Saturday, August 10, 2013

Booker Variance Guidelines Range of 135 to 168 Months to Probation; Appeals Court Gives Sentencing Judge Another Chance to Explain (8/10/13)

In United States v. Cole, 721 F.3d 1016 (8th Cir. 2013), here, the Sentencing Court exercised its discretion under Booker to move below the indicated Guidelines range of 135 to 168 months and impose, instead, only probation.  That is a huge variance, considered alone but particularly relative to her co-conspirators who were hammered without mercy.  The Government was not happy and appealed, urging that it was substantively unreasonable under 18 USC 3553(a) and because the sentencing court failed to explain the variance adequately.  The Court of Appeals declined to consider the former (substantive unreasonableness) because it remanded for a better explanation of the variance so that it could properly fulfill its role of appellate review of the variance.  The key parts of the opinion are:
In Gall, the Supreme Court emphasized that appellate courts must play a deferential role when reviewing sentences and stated that "[t]he fact that the appellate court might reasonably have concluded that a different sentence was appropriate is insufficient to justify reversal of the district court." Id. at 51. The Court reasoned, in part, that a "sentencing judge is in a superior position to find facts and judge their import under § 3553(a) in the individual case" because "[t]he judge sees and hears the evidence, makes credibility determinations, has full knowledge of the facts  [*18] and gains insights not conveyed by the record." Id. (internal quotation marks omitted). Moreover, because the Guidelines are only advisory, the Supreme Court made clear that appellate courts cannot "require[] 'extraordinary' circumstances to justify a sentence outside the Guidelines range" or use a "rigid mathematical formula . . . as the standard for determining the strength of the justification required for a specific sentence." Id. at 47. 

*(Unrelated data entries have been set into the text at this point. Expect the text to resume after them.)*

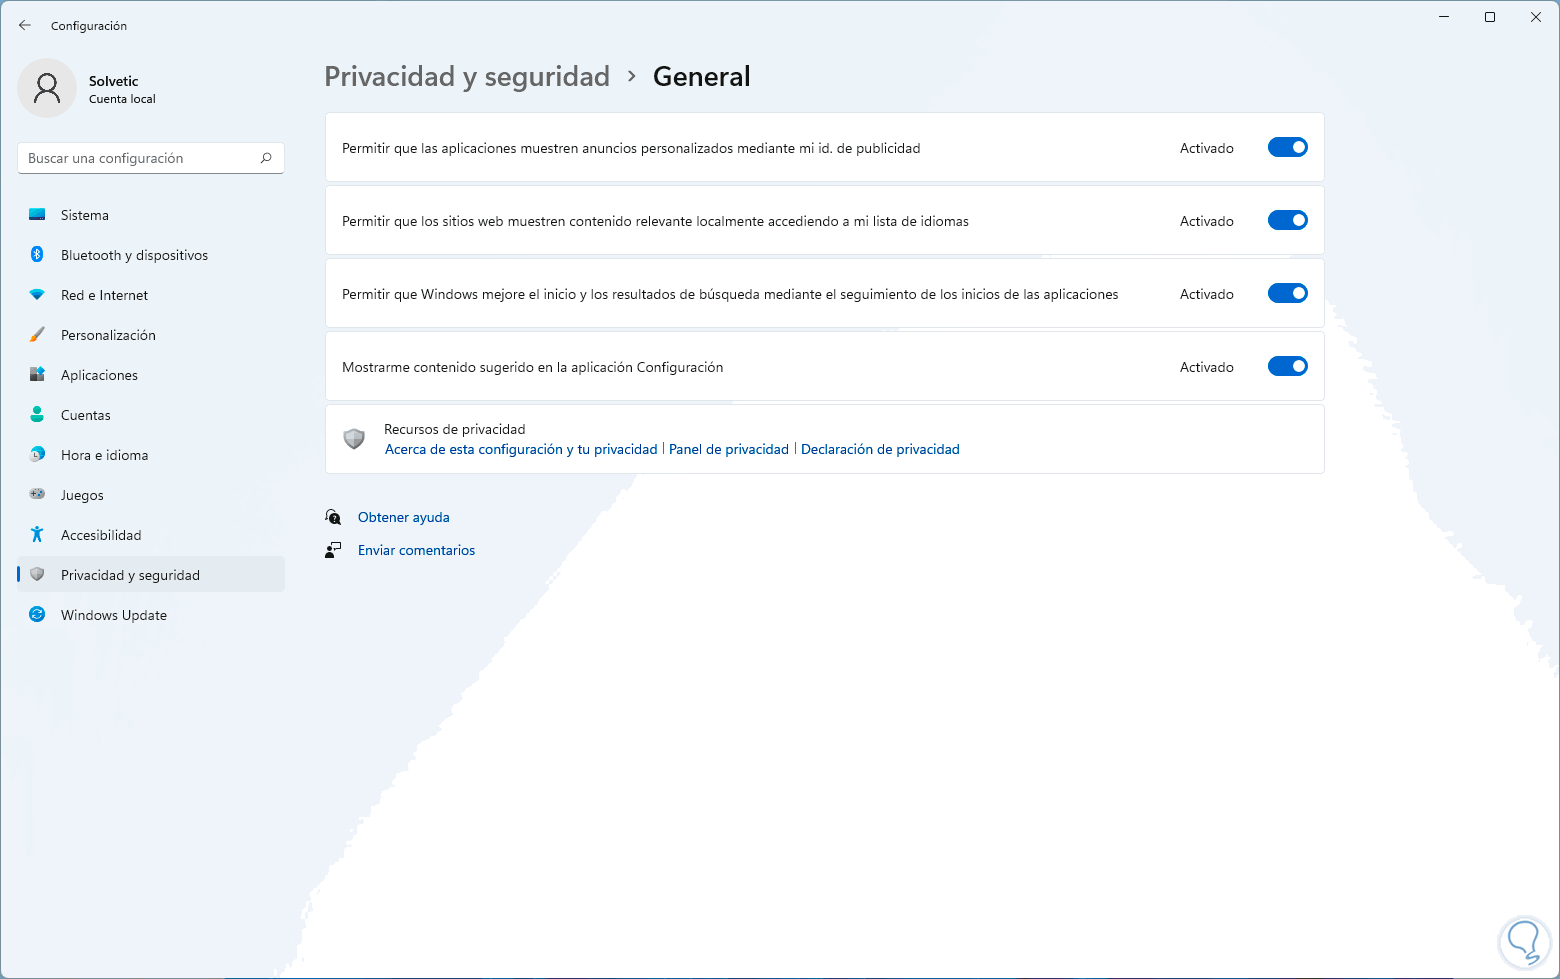1560x979 pixels.
Task: Click the Sistema monitor icon
Action: click(x=37, y=215)
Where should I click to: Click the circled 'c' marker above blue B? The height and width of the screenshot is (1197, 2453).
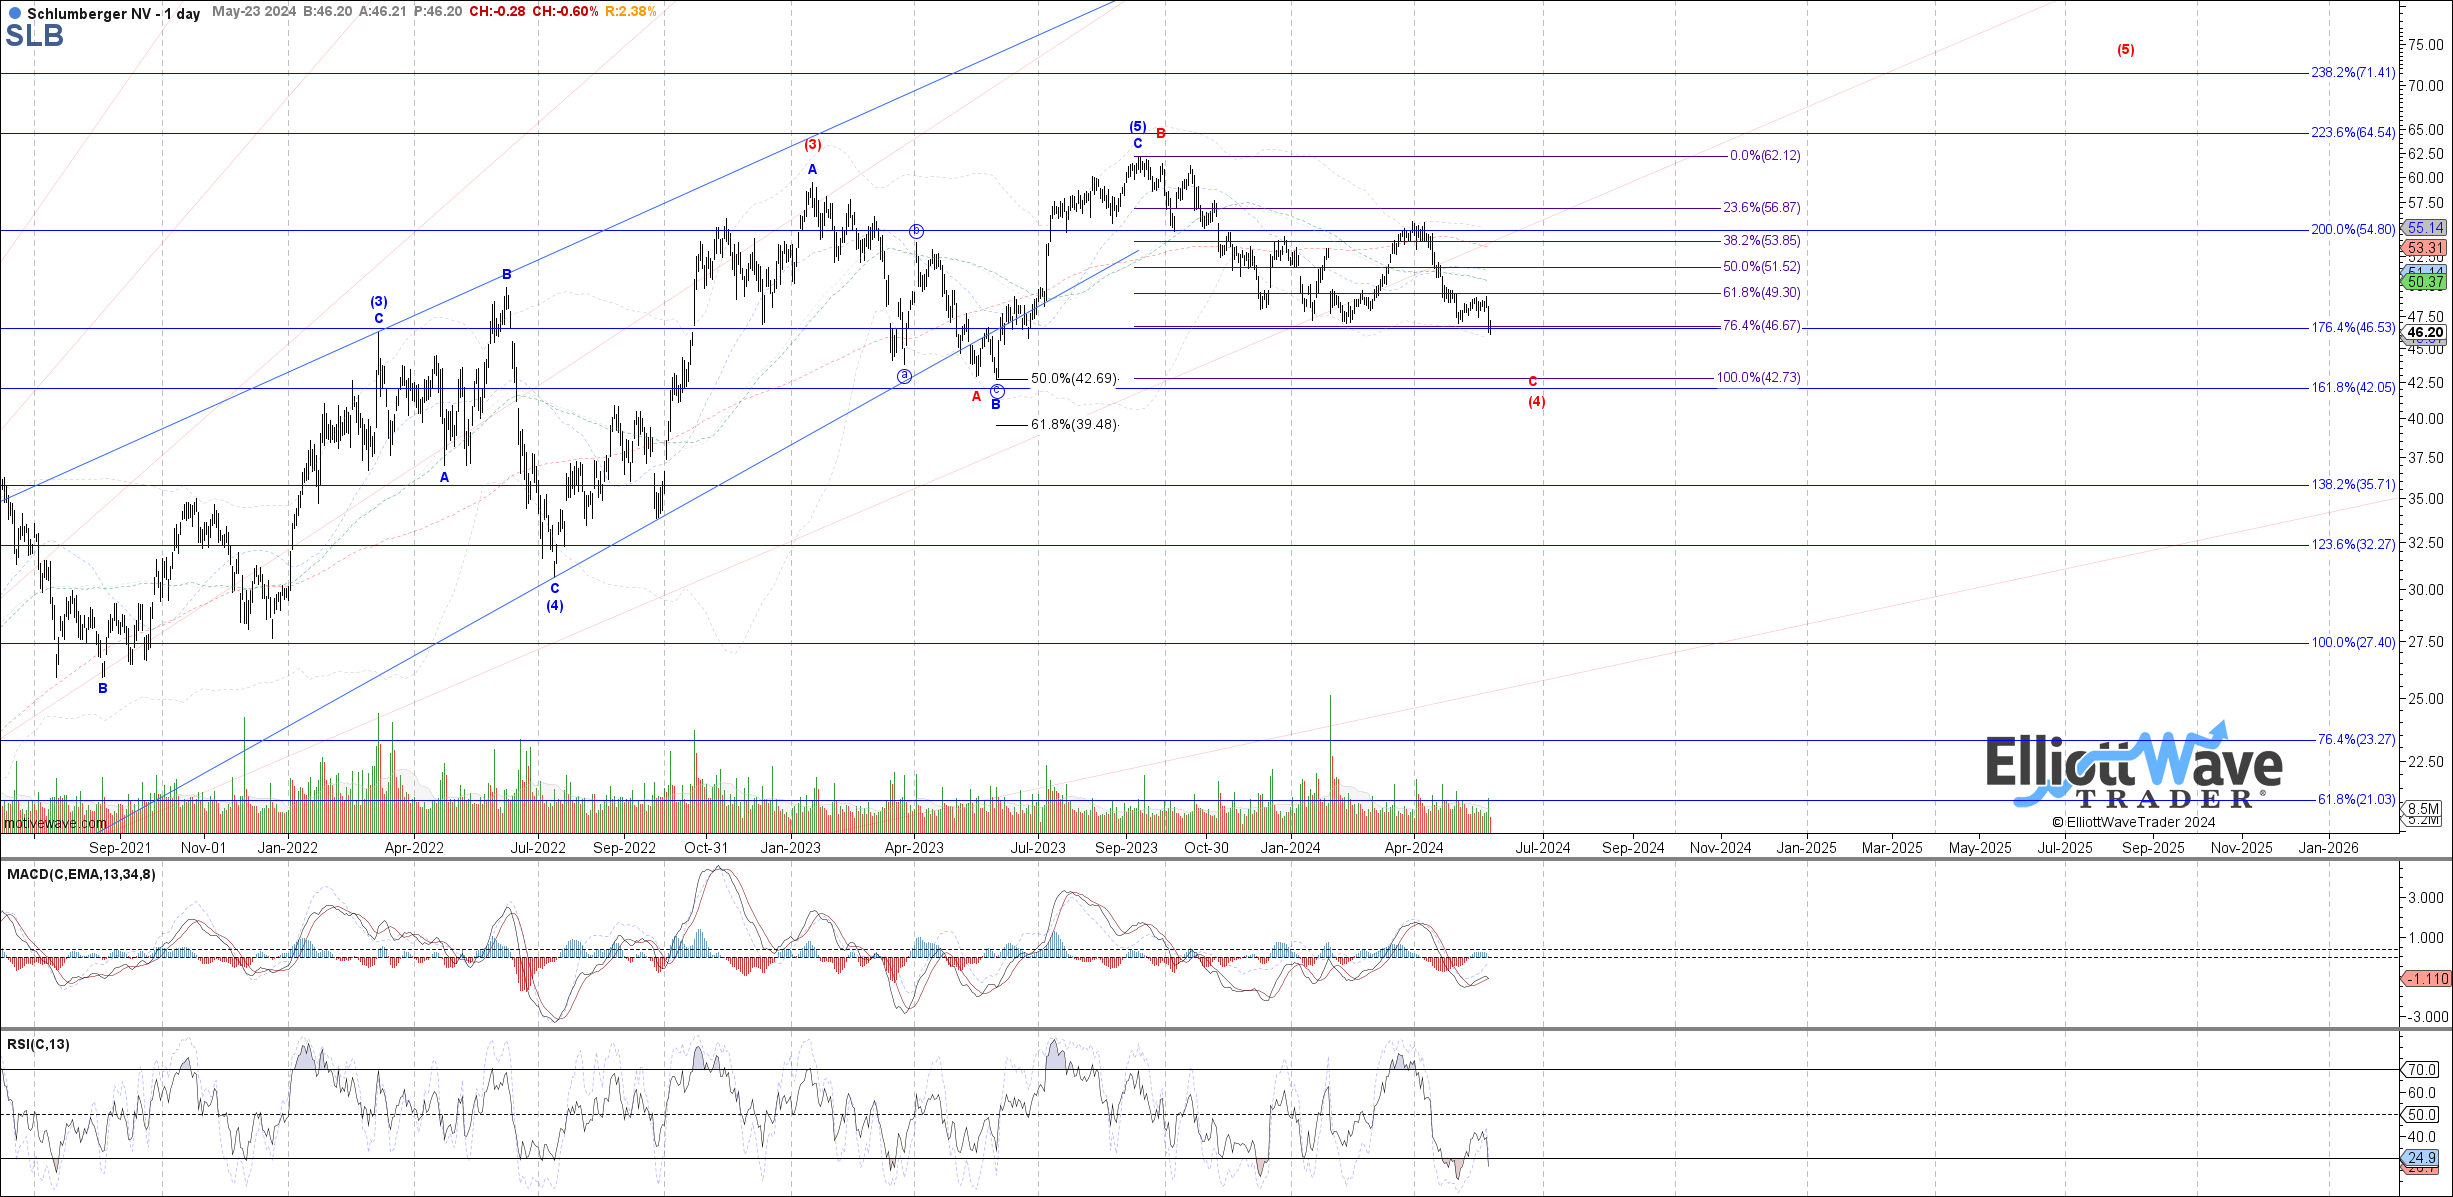pos(997,390)
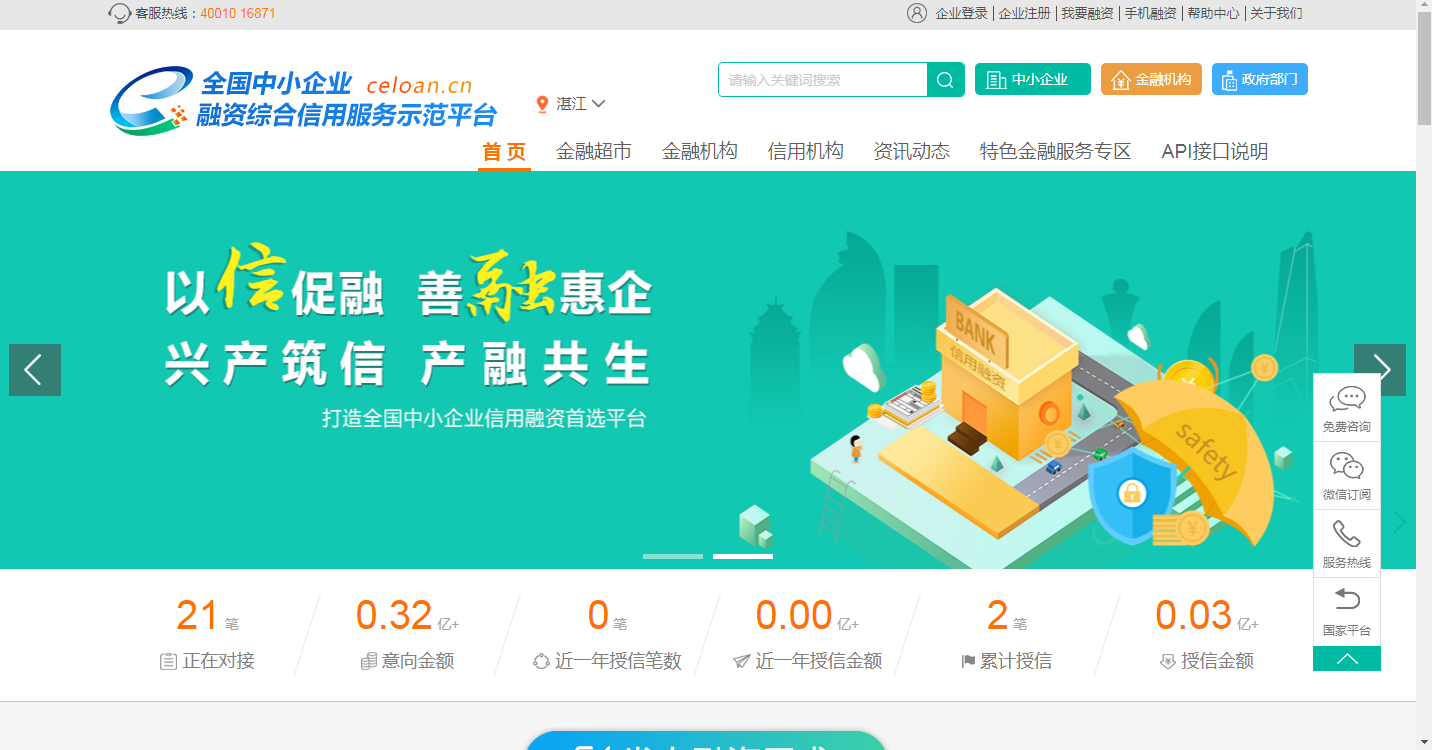Select the first carousel indicator bar
1432x750 pixels.
(x=673, y=556)

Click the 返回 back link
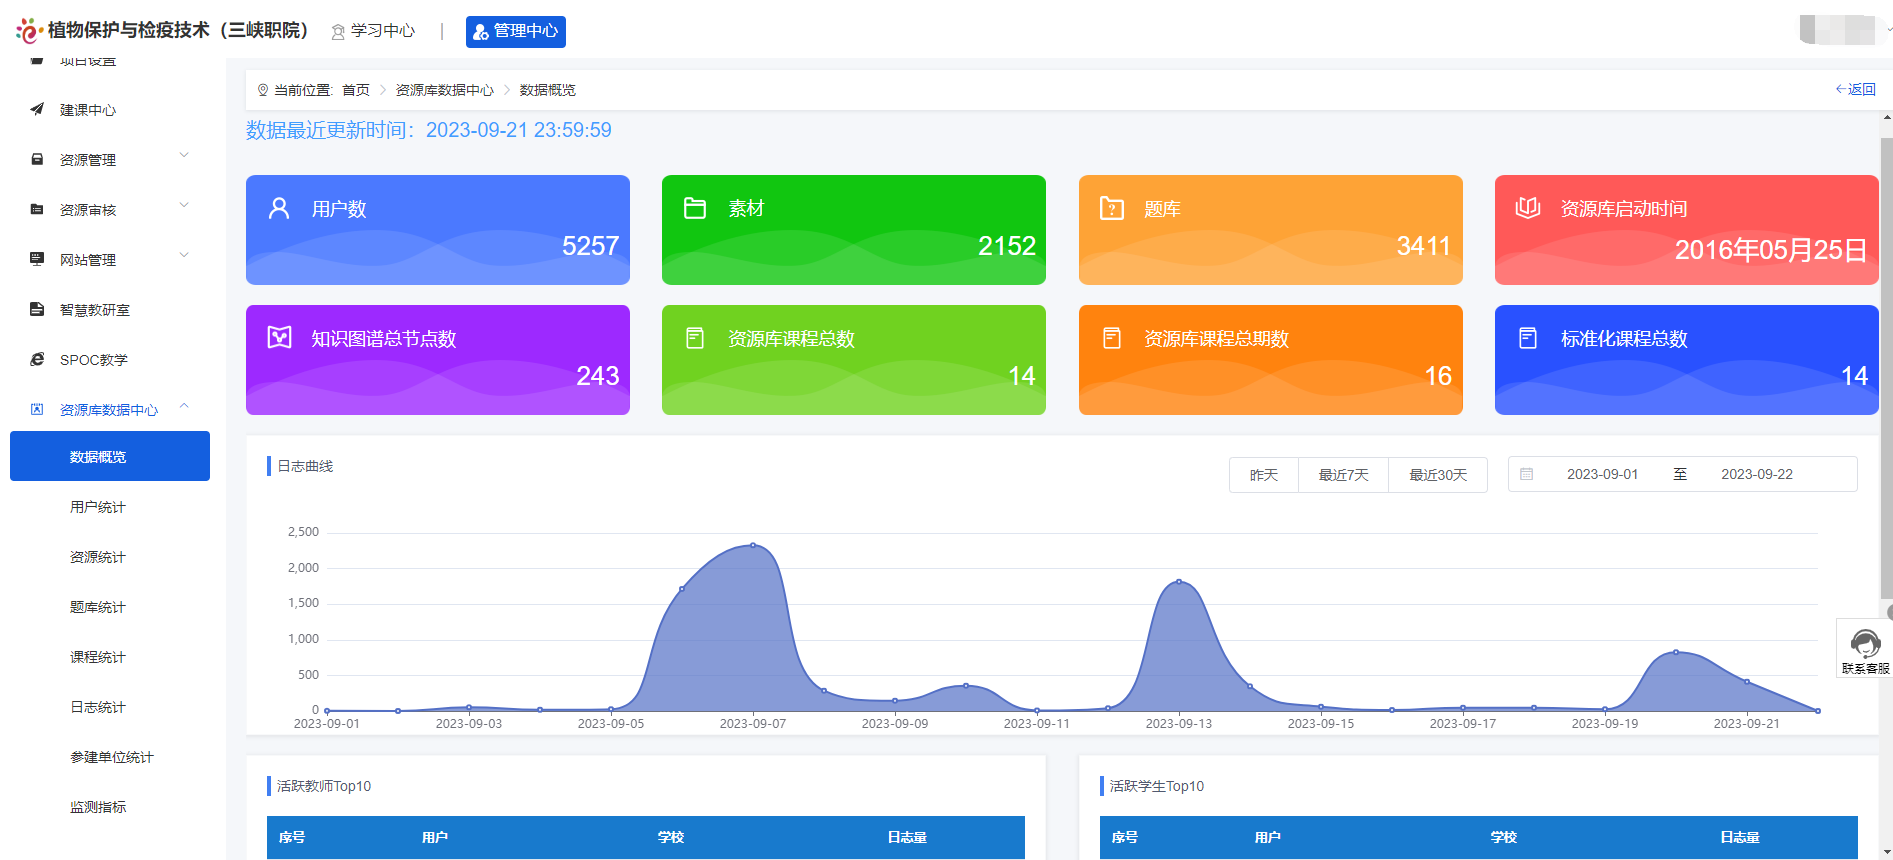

Although the Supreme Court in Gall emphasized the deferential nature of appellate review of sentences, it also highlighted the importance of having an adequate record on which to base that review, especially where a district court imposes a sentence outside the Guidelines range: 
If [a district court] decides that an outside-Guidelines sentence is warranted, he must consider the extent of the deviation and ensure that the justification is sufficiently compelling to support the degree of the variance. We find it uncontroversial that a major departure should be supported by a more significant justification than a minor one. After settling on the appropriate sentence, [a district court] must adequately explain the chosen sentence to allow for meaningful appellate review and to promote the perception of fair sentencing. 
Id. at 50. The principle that "a major departure should be supported by a more significant justification than a minor one," id., applies regardless of whether the district court is varying above or below the advisory Guideline sentence. See id. at 43 (explaining that the defendant had a Guideline range of 30 to 37 months imprisonment but that the district court varied downward and imposed a sentence of 36 months probation).
Here, the district court found that Cole was responsible for causing Best Buy a loss of nearly $33 million and of evading more than $3 million in taxes. Cole and the government agree that the district court correctly calculated Cole's advisory Guideline range to be 135 to 168 months imprisonment—in other words, between 11.25 and 14 years imprisonment. The district court varied downward and imposed a significantly lower sentence, sentencing Cole to three years probation and no term of imprisonment. Cole's co-conspirators received much harsher sentences—180 months (15 years) imprisonment for Russell and 90 months (7.5 years) imprisonment for Bossany. 
Given the magnitude of the downward variance, the district court offered very little explanation for Cole's sentence. Moreover, the relatively brief explanation that the court did offer is at times contradictory. For example, the court stated at sentencing that it was "taking a huge chance" on Cole by imposing only a term of probation, but then said in its statement of reasons that it was confident Cole would not re-offend. Similarly, the court's statement of reasons suggested Cole just "went along with her husband's scheme and practiced willful blindness." However, this seems inconsistent with the guilty verdict on the tax evasion charges, because the jury instructions required the jury to find beyond a reasonable doubt that Cole "voluntarily and intentionally violate[d] a known legal duty." 
Because Cole's probationary sentence represents a "major departure" from the advisory Guidelines range, the court's brief and contradictory explanation of Cole's sentence is not sufficient "to allow for meaningful appellate review and to promote the perception of fair sentencing." See Gall, 552 U.S. at 50. Consequently, we cannot evaluate the government's claim of substantive unreasonableness at this time, and we remand for the district court to more fully explain the defendant-specific facts and policy decisions upon which it relied in determining that the probationary sentence is "sufficient, but not greater than necessary," § 3553(a), to achieve the sentencing objectives set forth in section 3553(a). See United States v. Moore, 683 F.3d 927, 932 (8th Cir. 2012).
My read is that the appellate court is signaling the sentencing judge that he or she will have to present a better narrative to justify that significant a departure.